In a multi‑GPU environment, GAMER adopts an MPI‑based domain decomposition. Each MPI rank owns a subtree of the global oct‑tree and controls its local GPU. Inter‑GPU communication is mediated through the CPUs, avoiding direct GPU‑to‑GPU transfers and simplifying synchronization. The code therefore scales well from a single GPU to many GPUs in a cluster.

Performance tests are carried out on cosmological simulations that involve only baryonic physics (hydrodynamics plus gravity). For a problem with an effective resolution of 4096³ cells, a single GPU yields a speed‑up factor of 12.19 relative to a pure CPU implementation. When the problem size is increased to an effective 8192³ resolution and the computation is spread over 16 GPUs, a speed‑up of 10.47 is achieved. Detailed timing breakdowns show that the majority of the wall‑clock time is spent in the GPU kernels, while data‑transfer and ghost‑zone preparation each consume only a few percent of the total.

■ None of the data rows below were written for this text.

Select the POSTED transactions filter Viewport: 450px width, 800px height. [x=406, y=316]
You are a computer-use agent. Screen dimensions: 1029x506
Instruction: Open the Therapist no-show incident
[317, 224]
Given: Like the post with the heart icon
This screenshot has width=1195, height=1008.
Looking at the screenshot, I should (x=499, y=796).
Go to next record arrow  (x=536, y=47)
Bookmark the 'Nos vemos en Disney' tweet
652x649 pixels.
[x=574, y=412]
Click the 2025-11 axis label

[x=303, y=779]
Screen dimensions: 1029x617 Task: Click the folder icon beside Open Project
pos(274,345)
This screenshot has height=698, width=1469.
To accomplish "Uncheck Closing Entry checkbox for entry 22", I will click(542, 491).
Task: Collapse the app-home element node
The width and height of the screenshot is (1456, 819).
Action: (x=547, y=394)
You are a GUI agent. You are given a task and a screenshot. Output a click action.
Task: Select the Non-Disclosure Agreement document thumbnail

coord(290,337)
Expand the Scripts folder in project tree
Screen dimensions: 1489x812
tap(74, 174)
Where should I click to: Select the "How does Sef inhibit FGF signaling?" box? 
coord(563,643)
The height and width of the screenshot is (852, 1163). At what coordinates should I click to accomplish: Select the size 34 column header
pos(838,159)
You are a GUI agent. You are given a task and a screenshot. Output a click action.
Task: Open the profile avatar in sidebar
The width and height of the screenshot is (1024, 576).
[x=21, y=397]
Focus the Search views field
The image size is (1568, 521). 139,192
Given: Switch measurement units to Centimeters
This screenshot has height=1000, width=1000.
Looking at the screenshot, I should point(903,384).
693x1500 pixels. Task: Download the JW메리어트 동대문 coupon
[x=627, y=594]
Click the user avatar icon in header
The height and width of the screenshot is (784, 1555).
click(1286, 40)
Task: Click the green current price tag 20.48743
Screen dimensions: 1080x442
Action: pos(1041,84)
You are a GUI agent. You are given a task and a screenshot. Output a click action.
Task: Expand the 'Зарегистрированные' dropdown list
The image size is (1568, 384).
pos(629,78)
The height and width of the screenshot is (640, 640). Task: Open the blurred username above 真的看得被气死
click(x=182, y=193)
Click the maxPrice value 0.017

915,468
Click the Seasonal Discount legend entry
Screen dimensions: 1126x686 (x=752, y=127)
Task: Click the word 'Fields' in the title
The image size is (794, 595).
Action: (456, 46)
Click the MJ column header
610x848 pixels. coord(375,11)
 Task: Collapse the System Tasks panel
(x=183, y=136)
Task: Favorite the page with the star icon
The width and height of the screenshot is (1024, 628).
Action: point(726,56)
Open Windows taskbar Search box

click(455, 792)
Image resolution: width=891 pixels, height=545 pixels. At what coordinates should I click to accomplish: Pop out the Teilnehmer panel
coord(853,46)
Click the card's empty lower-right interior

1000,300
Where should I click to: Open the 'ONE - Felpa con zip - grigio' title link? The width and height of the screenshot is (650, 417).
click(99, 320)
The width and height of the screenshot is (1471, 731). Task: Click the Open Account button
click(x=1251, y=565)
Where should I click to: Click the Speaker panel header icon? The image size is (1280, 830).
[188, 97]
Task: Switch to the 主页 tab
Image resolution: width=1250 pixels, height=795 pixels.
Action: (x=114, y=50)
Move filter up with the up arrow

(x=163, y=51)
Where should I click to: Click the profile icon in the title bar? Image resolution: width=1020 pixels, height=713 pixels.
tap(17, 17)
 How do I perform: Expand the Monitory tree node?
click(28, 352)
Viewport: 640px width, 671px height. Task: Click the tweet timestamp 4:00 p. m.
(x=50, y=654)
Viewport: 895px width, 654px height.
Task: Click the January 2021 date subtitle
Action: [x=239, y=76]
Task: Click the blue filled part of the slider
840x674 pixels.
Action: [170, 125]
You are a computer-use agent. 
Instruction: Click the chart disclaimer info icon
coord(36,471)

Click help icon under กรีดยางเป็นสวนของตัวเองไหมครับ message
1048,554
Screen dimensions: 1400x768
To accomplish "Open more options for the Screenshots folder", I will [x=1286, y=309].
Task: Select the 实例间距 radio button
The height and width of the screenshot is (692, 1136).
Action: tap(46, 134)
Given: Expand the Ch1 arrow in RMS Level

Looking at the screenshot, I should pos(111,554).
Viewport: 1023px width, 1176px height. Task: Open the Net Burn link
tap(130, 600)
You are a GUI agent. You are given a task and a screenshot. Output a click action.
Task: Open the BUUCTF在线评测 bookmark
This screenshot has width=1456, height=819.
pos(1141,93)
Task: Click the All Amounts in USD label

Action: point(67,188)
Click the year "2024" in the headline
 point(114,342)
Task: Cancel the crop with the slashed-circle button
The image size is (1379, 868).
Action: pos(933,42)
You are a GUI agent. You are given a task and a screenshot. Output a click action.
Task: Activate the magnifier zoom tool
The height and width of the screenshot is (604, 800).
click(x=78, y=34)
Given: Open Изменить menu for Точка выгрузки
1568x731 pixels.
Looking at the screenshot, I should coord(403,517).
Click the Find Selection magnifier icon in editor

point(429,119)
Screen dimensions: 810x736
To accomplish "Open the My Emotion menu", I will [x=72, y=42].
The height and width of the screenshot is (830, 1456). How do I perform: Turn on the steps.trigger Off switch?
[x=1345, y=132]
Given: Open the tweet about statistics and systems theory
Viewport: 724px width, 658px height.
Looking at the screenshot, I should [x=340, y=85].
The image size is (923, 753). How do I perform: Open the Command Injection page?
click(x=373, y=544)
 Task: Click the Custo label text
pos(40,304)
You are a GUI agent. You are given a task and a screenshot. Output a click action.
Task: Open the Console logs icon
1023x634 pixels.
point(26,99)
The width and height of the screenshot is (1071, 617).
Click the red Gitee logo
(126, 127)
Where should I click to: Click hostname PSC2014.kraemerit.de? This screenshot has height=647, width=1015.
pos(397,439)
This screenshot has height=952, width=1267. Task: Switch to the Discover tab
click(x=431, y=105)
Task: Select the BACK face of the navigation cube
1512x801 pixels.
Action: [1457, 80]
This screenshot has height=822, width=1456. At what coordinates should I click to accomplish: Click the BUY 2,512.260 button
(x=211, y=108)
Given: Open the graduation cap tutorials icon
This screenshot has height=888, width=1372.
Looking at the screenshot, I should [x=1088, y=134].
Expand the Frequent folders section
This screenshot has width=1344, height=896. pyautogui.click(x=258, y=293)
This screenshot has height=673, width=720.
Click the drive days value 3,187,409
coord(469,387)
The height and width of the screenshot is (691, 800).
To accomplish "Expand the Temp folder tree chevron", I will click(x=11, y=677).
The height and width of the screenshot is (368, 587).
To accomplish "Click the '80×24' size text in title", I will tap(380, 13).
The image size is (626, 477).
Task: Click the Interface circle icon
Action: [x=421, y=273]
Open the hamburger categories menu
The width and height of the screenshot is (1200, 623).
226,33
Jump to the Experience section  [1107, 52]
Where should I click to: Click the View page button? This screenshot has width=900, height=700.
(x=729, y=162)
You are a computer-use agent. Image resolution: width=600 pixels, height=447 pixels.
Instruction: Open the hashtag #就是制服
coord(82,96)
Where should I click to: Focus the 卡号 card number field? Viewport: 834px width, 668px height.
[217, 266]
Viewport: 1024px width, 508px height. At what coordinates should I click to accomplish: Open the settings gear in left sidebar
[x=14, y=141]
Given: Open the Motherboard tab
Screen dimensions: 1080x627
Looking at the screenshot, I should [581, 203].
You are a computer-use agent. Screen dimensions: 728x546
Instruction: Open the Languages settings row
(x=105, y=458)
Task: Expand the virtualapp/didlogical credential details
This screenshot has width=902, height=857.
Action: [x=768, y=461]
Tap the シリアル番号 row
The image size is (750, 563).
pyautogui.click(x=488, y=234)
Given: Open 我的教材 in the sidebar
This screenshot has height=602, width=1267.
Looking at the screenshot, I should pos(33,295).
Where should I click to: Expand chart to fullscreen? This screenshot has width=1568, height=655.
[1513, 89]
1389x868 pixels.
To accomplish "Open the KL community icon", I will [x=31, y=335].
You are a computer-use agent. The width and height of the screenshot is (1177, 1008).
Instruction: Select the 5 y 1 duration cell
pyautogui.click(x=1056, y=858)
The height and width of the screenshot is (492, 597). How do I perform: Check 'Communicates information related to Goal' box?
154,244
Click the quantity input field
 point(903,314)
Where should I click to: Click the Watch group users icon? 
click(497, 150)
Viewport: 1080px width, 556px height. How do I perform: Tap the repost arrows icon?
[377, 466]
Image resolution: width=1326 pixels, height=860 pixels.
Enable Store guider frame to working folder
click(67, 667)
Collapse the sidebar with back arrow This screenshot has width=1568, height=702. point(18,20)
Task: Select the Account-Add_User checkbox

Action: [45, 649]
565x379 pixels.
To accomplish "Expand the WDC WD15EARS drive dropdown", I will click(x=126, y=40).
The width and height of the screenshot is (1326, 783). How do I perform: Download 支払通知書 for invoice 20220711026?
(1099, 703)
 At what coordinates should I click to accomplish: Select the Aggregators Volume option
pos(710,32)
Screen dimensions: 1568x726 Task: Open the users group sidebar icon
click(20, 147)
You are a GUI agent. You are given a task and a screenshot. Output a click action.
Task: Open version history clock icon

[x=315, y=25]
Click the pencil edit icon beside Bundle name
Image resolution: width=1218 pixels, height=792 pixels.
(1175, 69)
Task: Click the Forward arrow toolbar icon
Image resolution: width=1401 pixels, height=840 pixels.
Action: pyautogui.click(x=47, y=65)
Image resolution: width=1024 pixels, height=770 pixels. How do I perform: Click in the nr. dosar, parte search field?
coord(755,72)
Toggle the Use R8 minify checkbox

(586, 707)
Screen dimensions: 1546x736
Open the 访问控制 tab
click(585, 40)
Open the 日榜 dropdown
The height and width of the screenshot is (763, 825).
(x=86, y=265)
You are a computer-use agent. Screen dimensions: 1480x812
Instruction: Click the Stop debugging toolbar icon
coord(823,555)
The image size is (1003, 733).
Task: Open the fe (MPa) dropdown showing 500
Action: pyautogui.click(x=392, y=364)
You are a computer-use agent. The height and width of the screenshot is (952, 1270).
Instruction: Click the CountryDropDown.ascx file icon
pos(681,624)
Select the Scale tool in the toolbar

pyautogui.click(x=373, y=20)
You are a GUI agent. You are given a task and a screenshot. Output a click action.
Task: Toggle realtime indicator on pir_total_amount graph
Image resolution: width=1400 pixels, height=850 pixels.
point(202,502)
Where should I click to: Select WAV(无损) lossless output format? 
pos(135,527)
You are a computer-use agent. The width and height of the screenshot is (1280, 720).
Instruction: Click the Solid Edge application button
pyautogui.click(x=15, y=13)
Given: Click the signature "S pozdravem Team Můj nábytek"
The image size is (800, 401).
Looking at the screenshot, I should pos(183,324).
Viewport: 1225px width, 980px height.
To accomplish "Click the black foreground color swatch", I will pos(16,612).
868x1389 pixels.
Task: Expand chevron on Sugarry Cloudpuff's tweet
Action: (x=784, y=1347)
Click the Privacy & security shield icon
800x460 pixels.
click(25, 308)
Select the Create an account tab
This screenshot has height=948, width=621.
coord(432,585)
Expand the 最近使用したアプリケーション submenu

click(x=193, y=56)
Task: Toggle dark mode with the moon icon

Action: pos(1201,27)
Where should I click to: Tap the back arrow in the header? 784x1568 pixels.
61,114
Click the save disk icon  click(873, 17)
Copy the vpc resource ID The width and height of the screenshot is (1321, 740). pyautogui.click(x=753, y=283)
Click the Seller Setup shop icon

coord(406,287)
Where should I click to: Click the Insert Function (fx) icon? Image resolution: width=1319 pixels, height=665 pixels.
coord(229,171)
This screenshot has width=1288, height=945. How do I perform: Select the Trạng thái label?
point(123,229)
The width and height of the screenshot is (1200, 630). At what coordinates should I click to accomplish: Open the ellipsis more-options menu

Accuracy is verified through a suite of standard test problems. The Sod shock‑tube test demonstrates that the relaxing TVD scheme captures shock fronts and contact discontinuities with low numerical diffusion. The Sedov blast wave test confirms that the code conserves energy and preserves spherical symmetry. For gravity, a multi‑level relaxation Poisson solver is exercised on a point‑mass potential, showing that the hierarchical relaxation efficiently propagates boundary conditions across refinement levels without introducing noticeable artifacts. In all cases, the numerical errors are comparable to or smaller than those obtained with well‑established CPU‑only AMR codes.

Although the current release focuses on pure baryonic physics, GAMER’s architecture is deliberately modular. The hydrodynamic and Poisson solvers are encapsulated behind abstract interfaces, making it straightforward to add additional physics modules such as magnetohydrodynamics, radiative transfer, or non‑equilibrium chemistry. The authors argue that because the core data structures and communication patterns are already optimized for GPU execution, extending the code to these more complex processes should preserve the high performance demonstrated for the baseline case.

In summary, GAMER represents a significant step forward in leveraging modern GPU hardware for adaptive astrophysical simulations. By integrating an oct‑tree AMR framework with carefully overlapped CPU‑GPU workflows, it achieves order‑of‑magnitude speed‑ups while maintaining the accuracy required for scientific investigations. The code’s demonstrated scalability on multi‑GPU clusters and its modular design suggest that it will become a valuable tool for the community, enabling large‑scale, high‑resolution studies of cosmological structure formation, galaxy evolution, and other phenomena that demand both dynamic resolution and computational efficiency.